**DOCUMENT SECTION**
■ 3Q15 net profit down 16% yoy to S$106.4m, on the lower end of expectations, dragged by lower residential and hotel contributions.
■ Slack likely to be filled by ramping up overseas residential and rental income.
■ Maintain Add with an unchanged RNAV-backed target price of S$10.47.
Drag from lower residential and hotel earnings
● City Dev reported a 16% decline in 3Q net profit to S$106.4m on a 38.8% drop in revenue to S$809.3m. The results were on the lower end of our expectations, accounting for 18% of our FY15 forecast. The drag came from slower residential profits due in part to a high base in 2014, and weaker hotel contributions. This was partly offset by higher associate and JV contributions and a slightly lower effective tax rate.
Residential earnings decline from previous lumpy contributions
● The 36% yoy decline in residential PBT was due in part to a high base in 2014, when 100% of the contributions from the Blossom Residences EC was recognised in the previous quarter. Projects that added to earnings in 3Q15 include previously launched Echelon, Bartley Ridge, Coco Palms, D’Nest, Haus @ Serangoon Gardens. As a result, PBT margin in 3Q was a commendable 28% vs. 13.2% in the previous quarter.
Weaker Revpar and higher cost bite into hotel profits
● Hotel operations saw a 32% decline in PBT to S$59.2m with PBT margin slipping 6.2% pts to 13.5% due to weaker Singapore and other Asia hotel performance and pressure from higher operating costs. Global Revpar fell 1.4% yoy to £77.66, with Singapore and the rest of Asia Revpar slipping 7.5% and 10.9%, respectively. To unlock value from its hotel real estate, it plans to redevelop some US hotels and Seoul land parcel and undertake AEI for its Auckland property, over the next 2-3 years.

**ACTIONS TO TAKE**
1. In the City Dev results note, how much did hotel operations' PBT fall, and to what amount?
2. Write the next part of the City Dev results note, picking up after its final sentence.

**PROVIDED INFORMATION**
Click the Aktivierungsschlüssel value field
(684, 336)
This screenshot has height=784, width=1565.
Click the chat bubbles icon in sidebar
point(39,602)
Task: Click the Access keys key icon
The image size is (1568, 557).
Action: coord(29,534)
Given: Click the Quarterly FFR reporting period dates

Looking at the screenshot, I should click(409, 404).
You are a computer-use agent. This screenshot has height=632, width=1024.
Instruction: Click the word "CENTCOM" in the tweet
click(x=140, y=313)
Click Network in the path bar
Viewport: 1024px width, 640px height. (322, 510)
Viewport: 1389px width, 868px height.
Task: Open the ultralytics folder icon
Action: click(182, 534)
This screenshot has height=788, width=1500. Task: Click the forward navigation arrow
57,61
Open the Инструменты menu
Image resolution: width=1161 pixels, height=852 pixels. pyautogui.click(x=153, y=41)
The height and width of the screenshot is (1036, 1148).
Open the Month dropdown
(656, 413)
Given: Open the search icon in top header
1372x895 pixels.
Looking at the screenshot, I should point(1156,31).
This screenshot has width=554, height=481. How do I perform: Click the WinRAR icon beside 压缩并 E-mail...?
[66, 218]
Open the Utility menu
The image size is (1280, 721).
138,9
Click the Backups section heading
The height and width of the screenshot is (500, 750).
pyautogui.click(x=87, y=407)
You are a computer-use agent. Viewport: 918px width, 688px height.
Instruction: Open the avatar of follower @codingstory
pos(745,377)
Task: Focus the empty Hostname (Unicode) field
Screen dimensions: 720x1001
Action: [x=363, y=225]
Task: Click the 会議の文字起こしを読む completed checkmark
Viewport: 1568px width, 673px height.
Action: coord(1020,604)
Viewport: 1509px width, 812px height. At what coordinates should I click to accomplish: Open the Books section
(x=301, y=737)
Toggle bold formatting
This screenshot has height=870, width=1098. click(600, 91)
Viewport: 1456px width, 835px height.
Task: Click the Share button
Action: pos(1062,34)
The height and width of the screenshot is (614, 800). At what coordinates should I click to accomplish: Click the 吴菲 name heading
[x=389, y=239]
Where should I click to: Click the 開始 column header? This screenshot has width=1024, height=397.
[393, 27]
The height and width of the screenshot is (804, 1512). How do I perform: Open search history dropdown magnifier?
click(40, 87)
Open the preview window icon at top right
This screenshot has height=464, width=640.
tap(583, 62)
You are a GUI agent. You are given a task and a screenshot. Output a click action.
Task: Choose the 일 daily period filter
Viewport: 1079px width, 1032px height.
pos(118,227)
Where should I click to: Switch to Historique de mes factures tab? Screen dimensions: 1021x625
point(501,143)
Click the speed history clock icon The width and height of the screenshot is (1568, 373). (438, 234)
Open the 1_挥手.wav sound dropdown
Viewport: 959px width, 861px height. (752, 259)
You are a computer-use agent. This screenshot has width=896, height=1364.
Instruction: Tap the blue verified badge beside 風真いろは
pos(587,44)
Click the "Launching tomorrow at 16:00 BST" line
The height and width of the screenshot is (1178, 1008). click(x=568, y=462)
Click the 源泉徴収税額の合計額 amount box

**OUTPUTS BY TASK**
1. It fell 32%, to S$59.2m.

2.
Overseas residential and rental income ramping up
● While Singapore take-up was slower with The Brownstone EC (45% sold) and The Criterion EC (5% sold), we anticipate overseas residential contributions to accelerate in FY16. Eling Residences is scheduled for launch in Nov and completion next year, while 381 residential/SOHO units in Suzhou are sold and to be handed over in 2016. It will book in profits from the sale of Emerald House in Croydon in 4Q15. Rental income should be boosted by South Beach where the office tower is 96% leased.
Maintain Add rating
● We maintain our Add call with an unchanged target price of S$10.47, premised on a 25% discount to RNAV
. At the current price, City Dev is trading at an attractive 0.8x P/BV and 45% below our RNAV. Catalysts could come when the group starts realising profits from its overseas development projects. (Read Report)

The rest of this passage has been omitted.